> **Aim 1**
Answer these from the beer price thread:
(a) What price per slab does the first post give for 1st Choice?
(b) At which 1st Choice store did Danwood get the last slab of Sassy Red?
(c) What alcohol strength does Bribie G give for the Gold?

== Page text ==

# Macs $12 At 1st Choice



## Bribie G (11/7/12)

Heads up, Hoprocker, Sassy Red and Gold $12 a six pack at 1st Choice - $40 a slab. That's the 3 they had at Morayfield so maybe more in other less boganized suburbs. 

Picked up a six of rockhopper for tonight, it's 2 years since I was in Welly so will be interested to taste if they have maintained the quality.


----------



## craigo (11/7/12)

Bribie G said:


> Heads up, Hoprocker, Sassy Red and Gold $12 a six pack at 1st Choice - $40 a slab. That's the 3 they had at Morayfield so maybe more in other less boganized suburbs.
> 
> Picked up a six of rockhopper for tonight, it's 2 years since I was in Welly so will be interested to taste if they have maintained the quality.




they had them for 10 bucks a sixer at bws last week not sure if there still that price


----------



## Bribie G (11/7/12)

Damn, ripped off again :lol:


----------



## Dunkelbrau (11/7/12)

My old man picked up 4 cartons of the hoprocker a couple of weeks ago, I went out and grabbed the sassy red, both nice tasting beers.

what's the gold like?


----------



## Bribie G (11/7/12)

Gold is ok, but only 4% so it's more of a mid. I had a couple at Macs on tap in Wellington - certainly a bit more body than Export Gold etc.


----------



## yum beer (11/7/12)

I found the Gold to be the best mid strength beer Ive ever had.


----------



## Bribie G (11/7/12)

Nice .... beer was good as well. B)


----------



## roverfj1200 (11/7/12)

I like the Hoprocker.......And the low carb lager was OK.


----------



## pokolbinguy (11/7/12)

Local BWS had the sixers for $12 each (only had the lager in stock though). Local woolies bottle shop had the Lager and Hoprocket listed at $45/ctn but when I went to pay got the Hoprocket carton for $40.

Got home, opened one for me and the old man...and low and behold....past the best before date. Grrr damn woolworths !!!


----------



## breakbeer (11/7/12)

Picked up a slab of Hop Rocker on the way home tonight for $40 (6 packs were $12) at Woolies


----------



## Danwood (11/7/12)

I got the last slab of Sassy Red at 1st Choice, Canterbury/Springvale Rd, Melbourne. Hope there's more to be had...very nice, malty-caramel bitter


----------



## Bribie G (30/7/12)

Just bought 2 sixers for $20 at BWS.

They also have a sign up saying they are increasing their range of craft beers, they sure are - they even had some from a New York brewery (forget which one) - maybe this is a "trickle down" effect from Dan Murphy? Anyway it's quite a step up for the Ningi store


----------



## Tony (30/7/12)

got 2 x 6 packs for $20 at woolworths yesterday and they went down a treat......... the pilsner is a nice beer at $10 a 6er!

Edit:

best before was November 2012 but it was still nice


----------



## Bribie G (30/7/12)

Aha yes, November on the H.R. as well, explains it. 


OT - when and where to HUBs meet? Heading down your way (well Taree-ish anyway) to live.


----------



## sponge (30/7/12)

Also picked up 2 x 6ers of the pils.

Bargain for $20 IMO.

Was down from $20 a 6er, to $12, and then another $2 off per 6er.

Might have to make another stop...


----------

===

> **Aim 2**
Rewrite the rows from the first one through the line containing "tap(558, 423)", changing "Test host" to "Probe host" and leaving everything else as it is.

== Dataset rows ==

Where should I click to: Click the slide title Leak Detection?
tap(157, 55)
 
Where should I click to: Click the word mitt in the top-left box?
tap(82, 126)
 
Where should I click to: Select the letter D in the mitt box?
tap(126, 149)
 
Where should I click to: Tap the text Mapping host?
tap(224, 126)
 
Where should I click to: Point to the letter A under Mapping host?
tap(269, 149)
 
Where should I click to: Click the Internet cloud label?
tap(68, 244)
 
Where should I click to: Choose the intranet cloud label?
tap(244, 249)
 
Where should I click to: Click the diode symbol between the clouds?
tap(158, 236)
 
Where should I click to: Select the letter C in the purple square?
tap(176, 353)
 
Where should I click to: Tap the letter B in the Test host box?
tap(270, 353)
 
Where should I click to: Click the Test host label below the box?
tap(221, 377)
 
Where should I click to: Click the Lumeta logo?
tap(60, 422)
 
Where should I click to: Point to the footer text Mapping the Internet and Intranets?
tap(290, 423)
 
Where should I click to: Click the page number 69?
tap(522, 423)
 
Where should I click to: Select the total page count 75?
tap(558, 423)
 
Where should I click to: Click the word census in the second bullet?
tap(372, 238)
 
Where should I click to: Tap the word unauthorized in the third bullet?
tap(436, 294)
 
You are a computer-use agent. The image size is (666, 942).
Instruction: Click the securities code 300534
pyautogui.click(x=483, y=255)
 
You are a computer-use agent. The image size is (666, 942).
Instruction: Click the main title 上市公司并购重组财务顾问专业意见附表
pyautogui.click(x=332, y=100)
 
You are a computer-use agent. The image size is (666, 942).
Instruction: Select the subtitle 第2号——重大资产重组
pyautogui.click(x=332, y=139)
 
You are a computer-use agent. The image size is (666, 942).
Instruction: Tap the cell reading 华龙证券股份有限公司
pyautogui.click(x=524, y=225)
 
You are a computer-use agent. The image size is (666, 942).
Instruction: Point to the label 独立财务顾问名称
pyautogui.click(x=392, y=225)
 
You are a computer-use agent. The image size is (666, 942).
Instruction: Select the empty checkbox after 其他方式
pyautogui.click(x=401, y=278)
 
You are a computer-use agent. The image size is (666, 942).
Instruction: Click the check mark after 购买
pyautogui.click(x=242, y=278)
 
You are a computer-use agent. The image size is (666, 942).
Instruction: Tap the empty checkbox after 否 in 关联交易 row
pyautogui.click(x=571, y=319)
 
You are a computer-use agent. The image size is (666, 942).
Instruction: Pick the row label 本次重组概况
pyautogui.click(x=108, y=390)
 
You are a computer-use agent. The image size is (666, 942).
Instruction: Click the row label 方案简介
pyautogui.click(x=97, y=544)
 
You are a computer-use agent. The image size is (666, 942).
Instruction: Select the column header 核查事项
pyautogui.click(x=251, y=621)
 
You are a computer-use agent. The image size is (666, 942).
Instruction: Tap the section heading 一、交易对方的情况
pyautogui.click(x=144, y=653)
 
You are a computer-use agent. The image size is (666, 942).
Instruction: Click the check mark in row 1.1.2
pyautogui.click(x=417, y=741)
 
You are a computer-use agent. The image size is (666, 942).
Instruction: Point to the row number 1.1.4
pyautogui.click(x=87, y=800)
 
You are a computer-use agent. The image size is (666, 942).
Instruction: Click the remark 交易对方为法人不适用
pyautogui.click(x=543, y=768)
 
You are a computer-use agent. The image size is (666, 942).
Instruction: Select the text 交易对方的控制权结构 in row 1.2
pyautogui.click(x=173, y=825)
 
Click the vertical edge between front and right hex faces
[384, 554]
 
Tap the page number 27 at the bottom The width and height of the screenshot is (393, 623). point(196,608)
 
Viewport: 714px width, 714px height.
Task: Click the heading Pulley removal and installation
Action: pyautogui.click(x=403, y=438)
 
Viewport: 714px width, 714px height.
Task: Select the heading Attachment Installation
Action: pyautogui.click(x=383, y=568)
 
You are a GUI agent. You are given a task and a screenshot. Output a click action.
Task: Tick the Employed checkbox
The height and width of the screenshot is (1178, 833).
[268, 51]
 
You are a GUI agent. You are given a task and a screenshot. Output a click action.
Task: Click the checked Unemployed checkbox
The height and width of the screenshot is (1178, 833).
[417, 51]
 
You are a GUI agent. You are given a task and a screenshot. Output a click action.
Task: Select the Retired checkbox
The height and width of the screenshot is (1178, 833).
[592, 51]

===

> **Right answer 1**
(a) $40 a slab.
(b) The one at Canterbury/Springvale Rd, Melbourne.
(c) 4%.

> **Right answer 2**
Where should I click to: Click the slide title Leak Detection?
tap(157, 55)
 
Where should I click to: Click the word mitt in the top-left box?
tap(82, 126)
 
Where should I click to: Select the letter D in the mitt box?
tap(126, 149)
 
Where should I click to: Tap the text Mapping host?
tap(224, 126)
 
Where should I click to: Point to the letter A under Mapping host?
tap(269, 149)
 
Where should I click to: Click the Internet cloud label?
tap(68, 244)
 
Where should I click to: Choose the intranet cloud label?
tap(244, 249)
 
Where should I click to: Click the diode symbol between the clouds?
tap(158, 236)
 
Where should I click to: Select the letter C in the purple square?
tap(176, 353)
 
Where should I click to: Tap the letter B in the Probe host box?
tap(270, 353)
 
Where should I click to: Click the Probe host label below the box?
tap(221, 377)
 
Where should I click to: Click the Lumeta logo?
tap(60, 422)
 
Where should I click to: Point to the footer text Mapping the Internet and Intranets?
tap(290, 423)
 
Where should I click to: Click the page number 69?
tap(522, 423)
 
Where should I click to: Select the total page count 75?
tap(558, 423)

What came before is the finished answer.